31) Следующий пример обмолвки проливает свет на один из тех болезненных конфликтов, с которыми по роду занятий приходится сталкиваться врачу. Человек, страдавший, по всем признакам, смертельной болезнью (хотя диагноз еще не был подтвержден), приехал в Вену, чтобы дождаться врачебного заключения, и умолил приятеля своих юных дней, ставшего известным врачом, взяться за лечение. С изрядной неохотой его приятель в конце концов согласился. Предполагалось, что больной останется в лечебнице, и врач предложил в качестве таковой санаторий «Гера». «Ну уж нет, – возразил больной, – это же заведение для особых случаев» (он имел в виду, исходя из названия[72], родильный дом). «Перестань! – прикрикнул врач. – В этом санатории umbringen (букв. “кладут конец”. –
32) Вот весьма поучительная история, которую нельзя не упомянуть, пусть она случилась, насколько я могу судить, добрых два десятка лет назад. Некая дама высказала однажды на светском собрании следующее мнение, – кстати, эти слова были произнесены пылко и под давлением множества тайных побуждений: «Да, женщина должна быть хорошенькой, если хочет нравиться мужчинам. Мужчинам куда проще; пока у них в наличии пять явных (fünf gerade) конечностей, им больше ничего не требуется!» Этот пример раскрывает перед нами внутренний механизм обмолвок, возникающих в результате уплотнения или контаминации. Допустимо предположить, что здесь мы имеем дело со слиянием двух фраз с близкими значениями:
• пока у мужчины в наличии четыре здоровых конечности;
• пока он в состоянии позаботиться о себе всеми пятью чувствами.
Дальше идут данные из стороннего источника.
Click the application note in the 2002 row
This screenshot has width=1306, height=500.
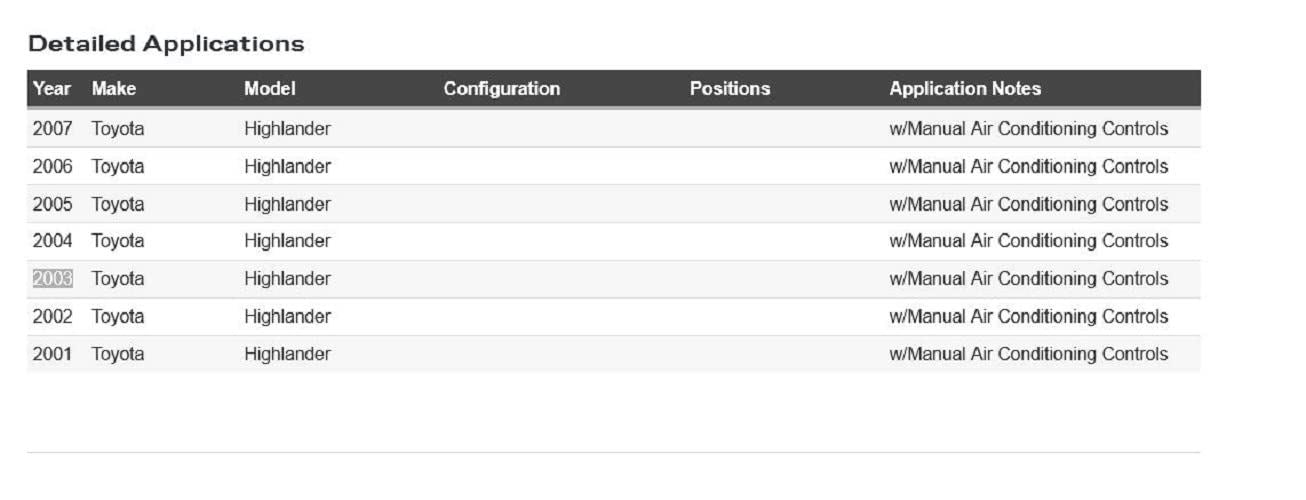1028,316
Либо элемент «прямой» (gerade) может быть общим для двух предполагаемых высказываний, а именно:
• пока у него в наличии здоровые конечности, он в состоянии мыслить и чувствовать здраво.
На самом деле ничто не мешает нам предположить, что оба оборота речи, насчет пяти чувств и насчет здравомыслия, играют каждый свою роль по отдельности, порождая диковинную словесную конструкцию с пятью конечностями вместо четырех. Такое слияние значений было бы невозможным без того, чтобы оно, в форме оговорки, не имело бы собственного смысла, выражающего циничную истину, которую, разумеется, недопустимо высказывать вслух – уж тем более женщине. Вдобавок не следует упускать из вида то обстоятельство, что указанное замечание – в том виде, в каком оно было изложено, – могло бы сойти и за обмолвку, и за отменную шутку. Все зависит от того, высказывается сознательное или бессознательное намерение. В нашем случае поведение дамы исключало, безусловно, всякое представление о сознательном намерении – и не позволяло думать о шутке.
Насколько незначительным может быть различие между обмолвкой и шуткой, видно из следующего случая, описанного Ранком (1913): женщина, допустившая оговорку, в конце концов сама расценила ее как шутку и посмеялась над ней.